MKB begint zuinig aan CAO-overleg
Slechts voor een zeer beperkt aantal sectoren en branches is een loonstijging van maximaal 2,5 procent mogelijk. Dit is voor MKB-Nederland, de brancheorganisatie voor het midden- en kleinbedrijf, bij alle CAO-besprekingen van dit jaar de inzet.
De donderdagmiddag gepresenteerde nota arbeidsvoorwaardenbeleid staat geheel in het teken van de economische malaise. Zo vreest MKB het verlies van in totaal 150.000 banen. Voor het herstel, stelt de brancheorganisatie, is het niveau van de totale loonkosten maatgevend. „Deze dienen het inflatieniveau nauwelijks te ontstijgen.”
Bij MKB aangesloten brancheorganisaties sluiten zeventig van de 200 bedrijfstak-CAO’s af. Daaronder vallen 1,5 miljoen werknemers.
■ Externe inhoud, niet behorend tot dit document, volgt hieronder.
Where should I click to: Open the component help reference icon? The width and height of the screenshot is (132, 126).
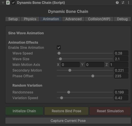117,3
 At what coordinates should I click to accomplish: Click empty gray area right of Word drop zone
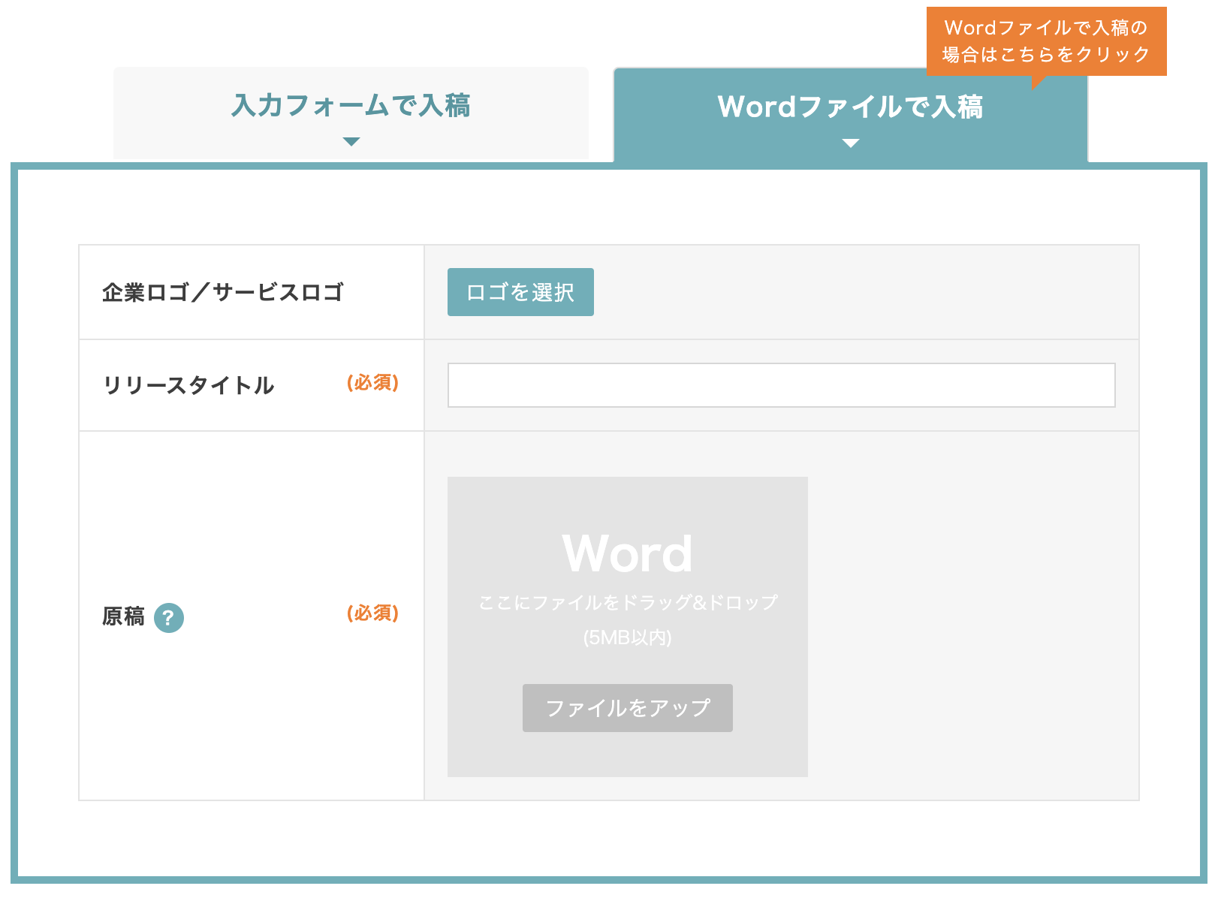point(972,623)
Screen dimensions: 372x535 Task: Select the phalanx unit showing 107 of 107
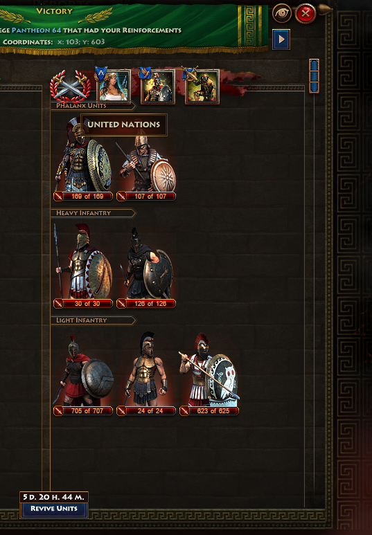(146, 167)
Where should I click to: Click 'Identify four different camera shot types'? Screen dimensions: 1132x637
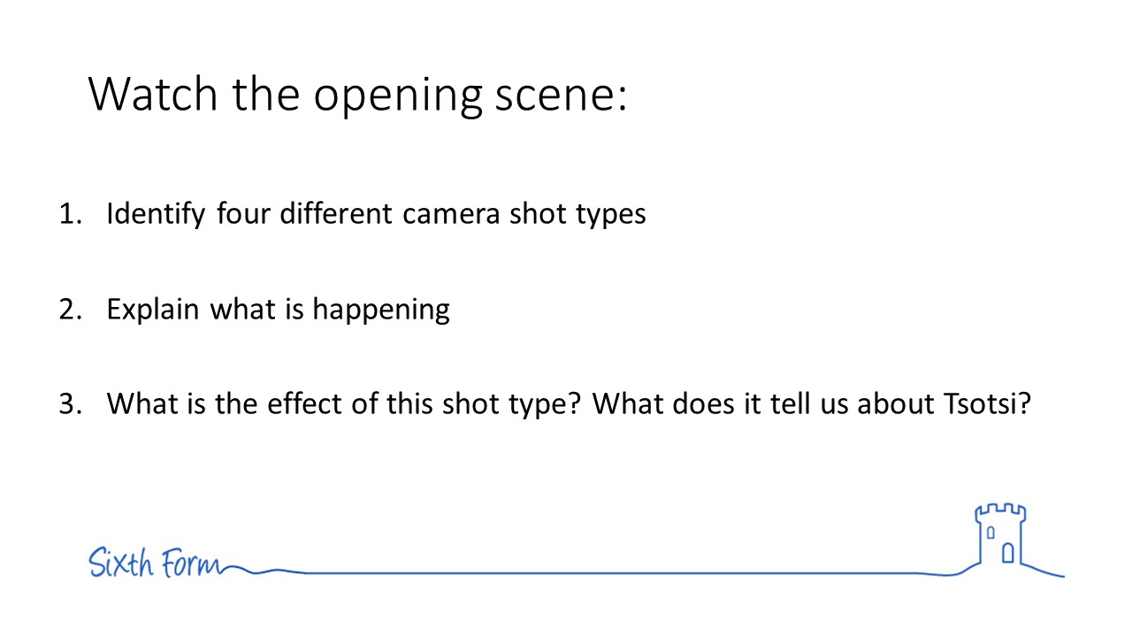pyautogui.click(x=376, y=215)
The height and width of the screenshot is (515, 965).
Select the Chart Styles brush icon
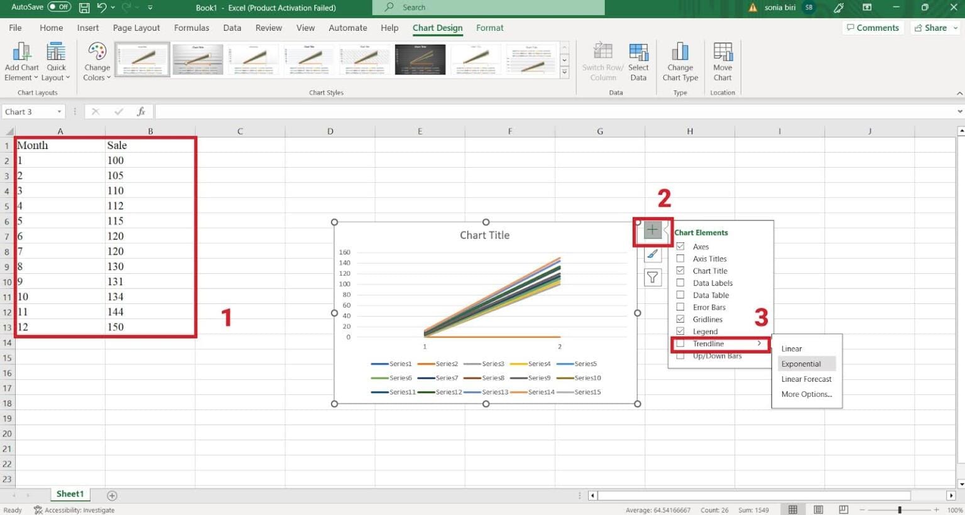point(653,254)
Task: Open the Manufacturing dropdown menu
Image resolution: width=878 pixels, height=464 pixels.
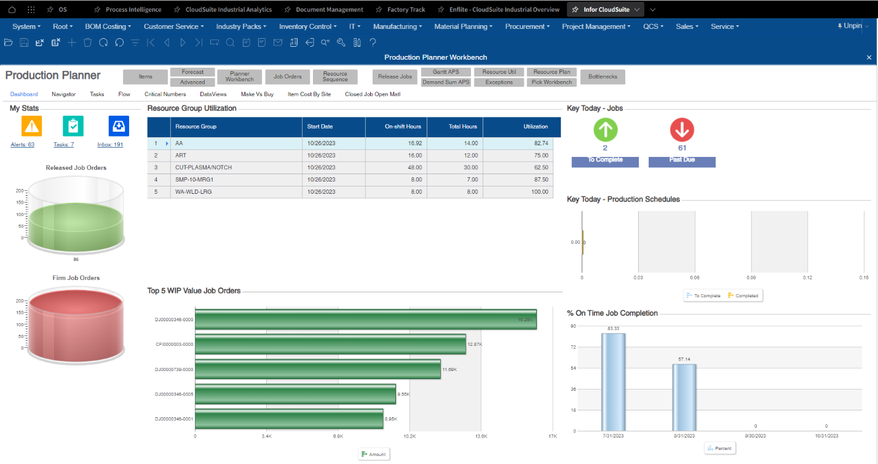Action: point(397,26)
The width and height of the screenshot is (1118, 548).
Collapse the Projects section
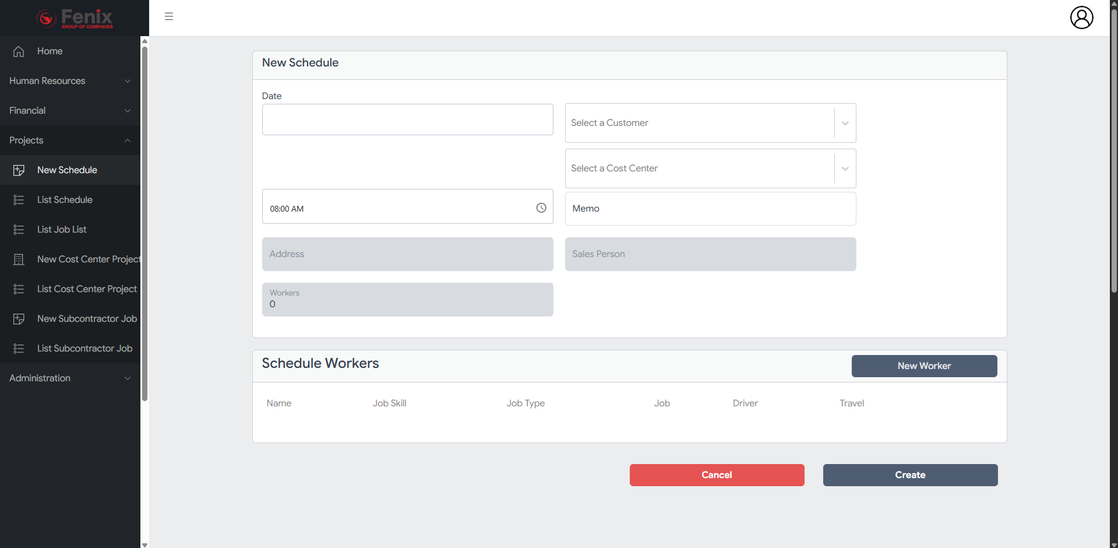click(70, 140)
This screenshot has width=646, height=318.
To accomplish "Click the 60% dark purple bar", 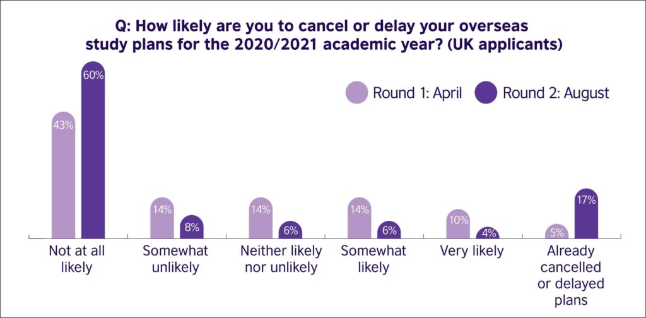I will [93, 151].
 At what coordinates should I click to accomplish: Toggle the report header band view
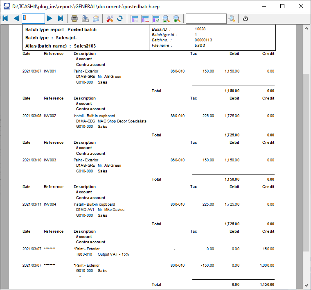pos(134,18)
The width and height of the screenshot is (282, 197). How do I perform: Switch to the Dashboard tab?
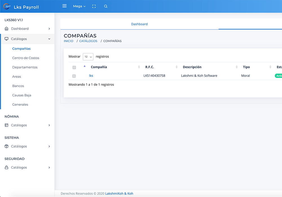[x=139, y=24]
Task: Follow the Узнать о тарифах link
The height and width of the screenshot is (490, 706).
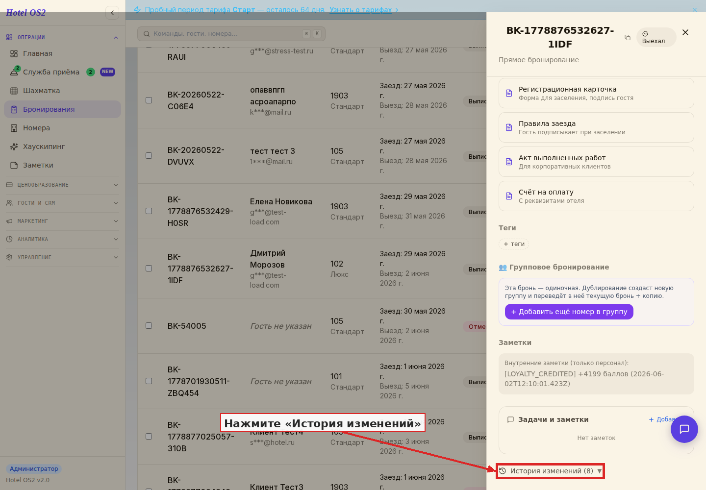Action: [x=361, y=10]
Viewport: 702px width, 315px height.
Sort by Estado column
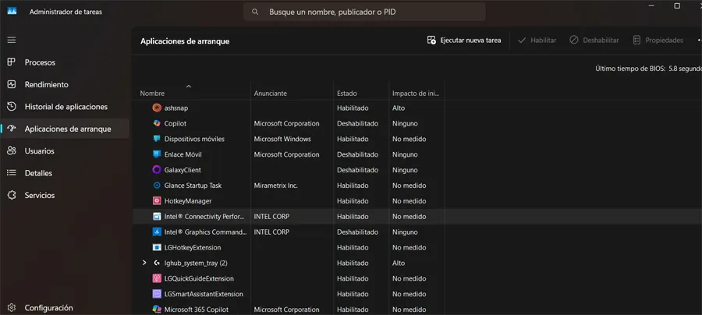[x=347, y=94]
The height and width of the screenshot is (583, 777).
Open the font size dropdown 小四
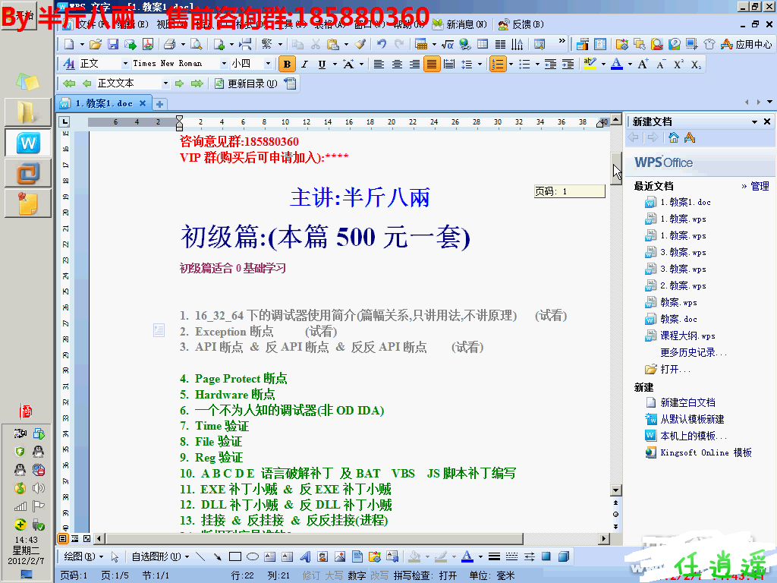click(x=268, y=65)
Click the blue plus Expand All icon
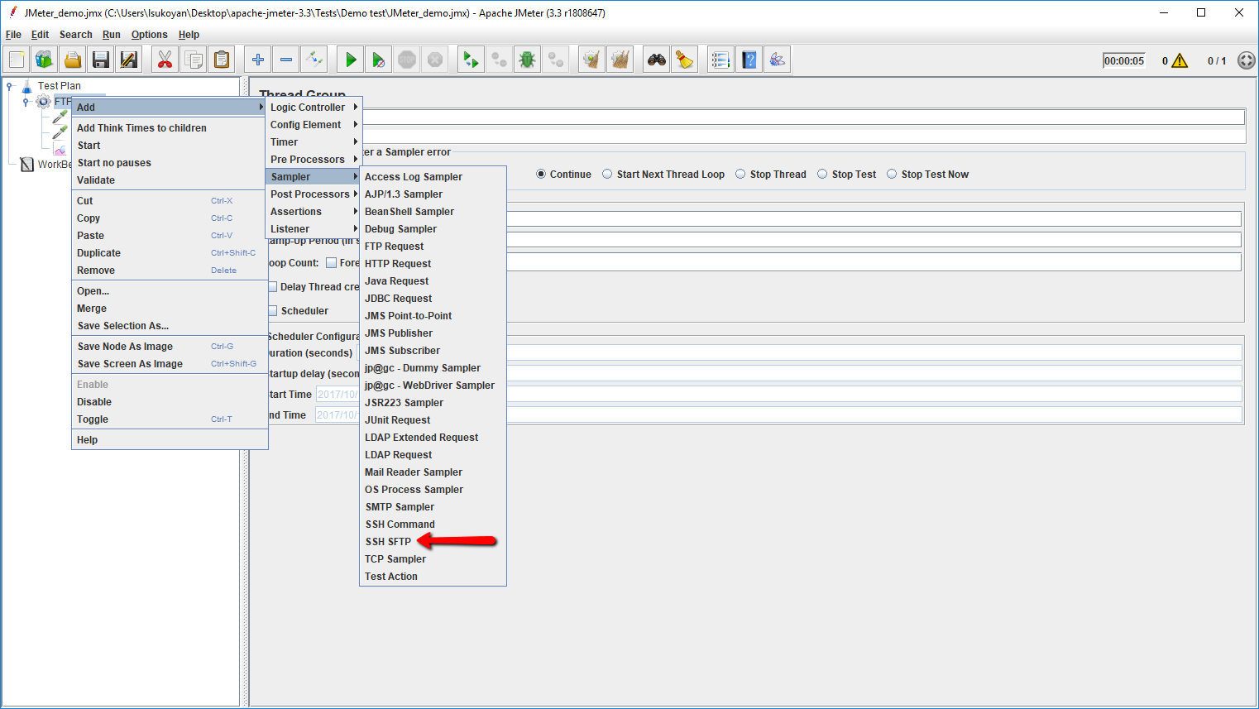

Inmiddels zijn al enkele CAO’s afgesloten voor 2003. De daarin afgesproken loonstijging komt uit op gemiddeld 2,75 procent.
„Laten we dit als signaal opvatten dat er nog heel wat moet gebeuren om de stijging onder de 2,5 procent te krijgen. Het is een eerste teken dat de trend naar beneden is ingezet”, stelde voorzitter Henk Strating van de CAO-commissie. Hij wees erop dat de stijging van de loonkosten van 2,5 procent de „absolute bovengrens” is die in het Najaarsakkoord is afgesproken. „De bandbreedte heeft betrekking op het totaal van in geld waardeerbare CAO-afspraken.”
MKB geeft de voorkeur aan eenmalige, dus niet-structurele beloningsvormen. Bedrijven kunnen daarmee specifieke doelen nastreven op het gebied van bijvoorbeeld productiviteitsstijging, daling van het ziekteverzuim en verbetering van de doelmatigheid. „Wij vinden dat de kost voor de baat moet uitgaan”, plaatste Strating een kanttekening. Uitbetaling vindt daarom slechts plaats indien de gestelde doelen eenmaal zijn behaald.
Uit vorig jaar in opdracht van MKB uitgevoerd onderzoek blijkt dat inmiddels ruim 36 procent van de mkb-ondernemers resultaatafhankelijk beloont. In 2000 lag dat nog 8 procent lager.
Een vertrouwd thema voor MKB is de arbeidsproductiviteit. In het mkb blijft deze met een daling vorig jaar van 1,5 procent achter bij het Nederlandse gemiddelde. Strating schrijft dat deels toe aan de moeite die kleinere bedrijven hebben met het doorvoeren van vernieuwing. Bovendien zijn zij minder geneigd personeel te ontslaan als het eens wat minder gaat met de economie. „We zouden met elkaar eens bereid moeten zijn na een aantal jaren van mooie CAO’s met hoge loonstijgingen wat meer aandacht te schenken aan productiviteit.”
Het terugdringen van het ziekteverzuim maakt met loonmatiging en productiviteitsverbetering de driehoek compleet. Het gemiddelde ziektepercentage in het mkb bedraagt 4. Aanpakken van het ziekteverzuim is volgens de organisatie een van de „groot aantal zaken” die beter op de werkvloer kunnen worden geregeld dan via CAO’s. De nota bevat een aantal draconische maatregelen die werknemers zouden moeten stimuleren zich pas in het uiterste geval ziek te melden. „Het zijn maar een paar voorbeelden”, relativeerde Strating het lijstje met financiële prikkels.
Ook het uitkeren van beloningen aan werknemers die zich níet of weinig ziek melden, lijkt Strating een mooie „uitdaging.” Hij wil daarover graag met de vakbonden een gesprek voeren. „Bij de vuilnisdienst in Amsterdam zijn daarmee vorig jaar goede ervaringen opgedaan. Het enthousiasme bij het personeel is groot.”
Over de recente productiviteit van de wetgever is MKB minder te spreken. Wetgeving met betrekking tot zaken als arbeid en zorg of het recht arbeid op zondag te weigeren, zijn in de bewoordingen van de nota overbodig en onacceptabel. Strating: „De overheid moet niet alles willen regelen. Een nieuw kabinet zou moeten bekijken op welke onderdelen de sociale partners verantwoordelijkheid kunnen terugkrijgen.”